◆ Stored records ◆
------------------------------------------------------------------------

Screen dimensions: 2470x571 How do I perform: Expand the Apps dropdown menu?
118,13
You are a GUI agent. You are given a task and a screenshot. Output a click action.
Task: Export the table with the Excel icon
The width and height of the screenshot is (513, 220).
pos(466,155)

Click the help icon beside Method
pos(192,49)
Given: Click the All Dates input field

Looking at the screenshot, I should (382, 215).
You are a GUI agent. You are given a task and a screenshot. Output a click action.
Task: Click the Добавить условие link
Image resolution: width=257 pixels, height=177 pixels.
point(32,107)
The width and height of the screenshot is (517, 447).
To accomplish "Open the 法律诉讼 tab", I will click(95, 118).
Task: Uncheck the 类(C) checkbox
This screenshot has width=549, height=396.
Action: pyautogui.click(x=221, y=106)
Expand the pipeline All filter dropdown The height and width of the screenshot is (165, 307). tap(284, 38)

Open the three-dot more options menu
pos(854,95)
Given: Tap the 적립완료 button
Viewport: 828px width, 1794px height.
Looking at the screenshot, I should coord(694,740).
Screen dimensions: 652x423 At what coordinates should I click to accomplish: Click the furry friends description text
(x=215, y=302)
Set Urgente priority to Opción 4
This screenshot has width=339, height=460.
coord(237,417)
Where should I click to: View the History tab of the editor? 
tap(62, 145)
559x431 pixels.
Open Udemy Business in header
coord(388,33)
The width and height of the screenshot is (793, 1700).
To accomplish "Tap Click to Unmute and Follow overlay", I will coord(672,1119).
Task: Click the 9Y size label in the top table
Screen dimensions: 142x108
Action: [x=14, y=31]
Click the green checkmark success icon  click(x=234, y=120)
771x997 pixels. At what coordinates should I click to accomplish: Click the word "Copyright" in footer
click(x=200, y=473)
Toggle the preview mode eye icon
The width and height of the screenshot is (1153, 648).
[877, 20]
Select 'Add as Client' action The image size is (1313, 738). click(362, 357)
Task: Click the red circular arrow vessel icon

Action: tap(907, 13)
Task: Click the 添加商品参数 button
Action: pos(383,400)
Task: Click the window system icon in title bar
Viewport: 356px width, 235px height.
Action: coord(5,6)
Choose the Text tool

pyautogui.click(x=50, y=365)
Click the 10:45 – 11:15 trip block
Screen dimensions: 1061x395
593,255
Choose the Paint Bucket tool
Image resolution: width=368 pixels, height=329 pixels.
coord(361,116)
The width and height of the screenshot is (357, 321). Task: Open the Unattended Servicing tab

------------------------------------------------------------------------

Every record above must be printed again exactly.

◆ Task response ◆
Screen dimensions: 2470x571 How do I perform: Expand the Apps dropdown menu?
118,13
You are a GUI agent. You are given a task and a screenshot. Output a click action.
Task: Export the table with the Excel icon
The width and height of the screenshot is (513, 220).
pos(466,155)

Click the help icon beside Method
pos(192,49)
Given: Click the All Dates input field

Looking at the screenshot, I should (382, 215).
You are a GUI agent. You are given a task and a screenshot. Output a click action.
Task: Click the Добавить условие link
Image resolution: width=257 pixels, height=177 pixels.
point(32,107)
The width and height of the screenshot is (517, 447).
To accomplish "Open the 法律诉讼 tab", I will click(95, 118).
Task: Uncheck the 类(C) checkbox
This screenshot has width=549, height=396.
Action: pyautogui.click(x=221, y=106)
Expand the pipeline All filter dropdown The height and width of the screenshot is (165, 307). tap(284, 38)

Open the three-dot more options menu
pos(854,95)
Given: Tap the 적립완료 button
Viewport: 828px width, 1794px height.
Looking at the screenshot, I should coord(694,740).
Screen dimensions: 652x423 At what coordinates should I click to accomplish: Click the furry friends description text
(x=215, y=302)
Set Urgente priority to Opción 4
This screenshot has width=339, height=460.
coord(237,417)
Where should I click to: View the History tab of the editor? 
tap(62, 145)
559x431 pixels.
Open Udemy Business in header
coord(388,33)
The width and height of the screenshot is (793, 1700).
To accomplish "Tap Click to Unmute and Follow overlay", I will coord(672,1119).
Task: Click the 9Y size label in the top table
Screen dimensions: 142x108
Action: [x=14, y=31]
Click the green checkmark success icon  click(x=234, y=120)
771x997 pixels. At what coordinates should I click to accomplish: Click the word "Copyright" in footer
click(x=200, y=473)
Toggle the preview mode eye icon
The width and height of the screenshot is (1153, 648).
[877, 20]
Select 'Add as Client' action The image size is (1313, 738). click(362, 357)
Task: Click the red circular arrow vessel icon

Action: tap(907, 13)
Task: Click the 添加商品参数 button
Action: pos(383,400)
Task: Click the window system icon in title bar
Viewport: 356px width, 235px height.
Action: coord(5,6)
Choose the Text tool

pyautogui.click(x=50, y=365)
Click the 10:45 – 11:15 trip block
Screen dimensions: 1061x395
593,255
Choose the Paint Bucket tool
Image resolution: width=368 pixels, height=329 pixels.
coord(361,116)
The width and height of the screenshot is (357, 321). Task: Open the Unattended Servicing tab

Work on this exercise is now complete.